Given entries:
★ ★ ★ ★ ★ ★ ★
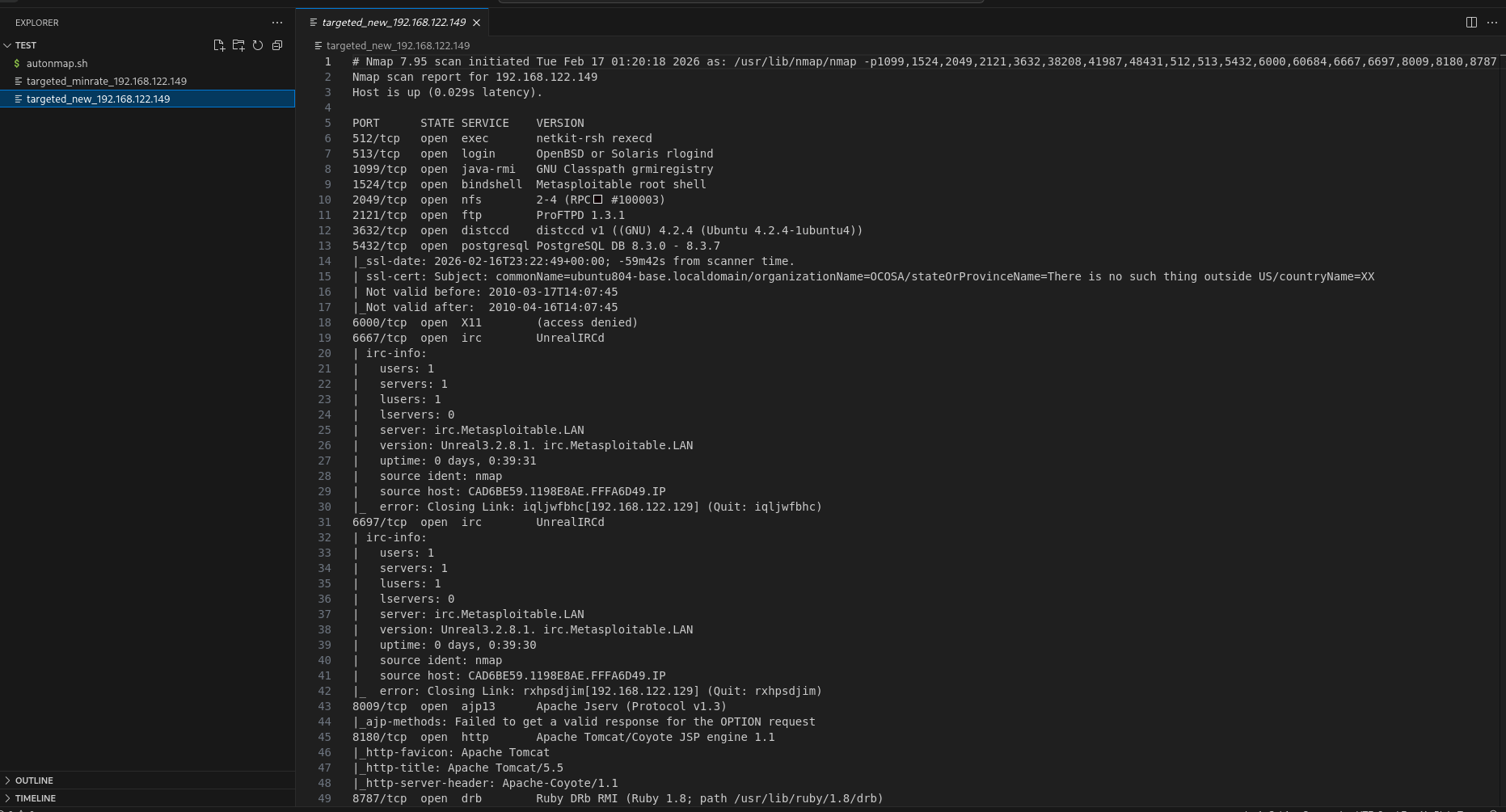Screen dimensions: 1506x812
Task: Open the autonmap.sh file
Action: click(x=57, y=63)
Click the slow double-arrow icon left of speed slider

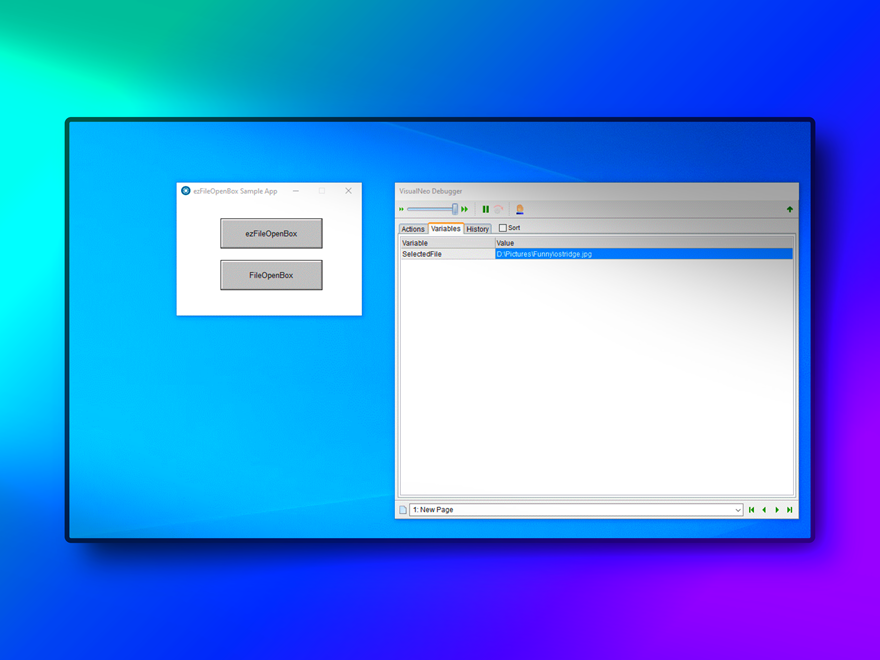point(402,210)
★ ★ ★ ★ ★ ★ ★
Task details: Reproduce every line of the listing above character for character, leaving out the pictures.

Solution:
Screen dimensions: 1506x812
Task: Open the autonmap.sh file
Action: click(x=57, y=63)
Click the slow double-arrow icon left of speed slider

point(402,210)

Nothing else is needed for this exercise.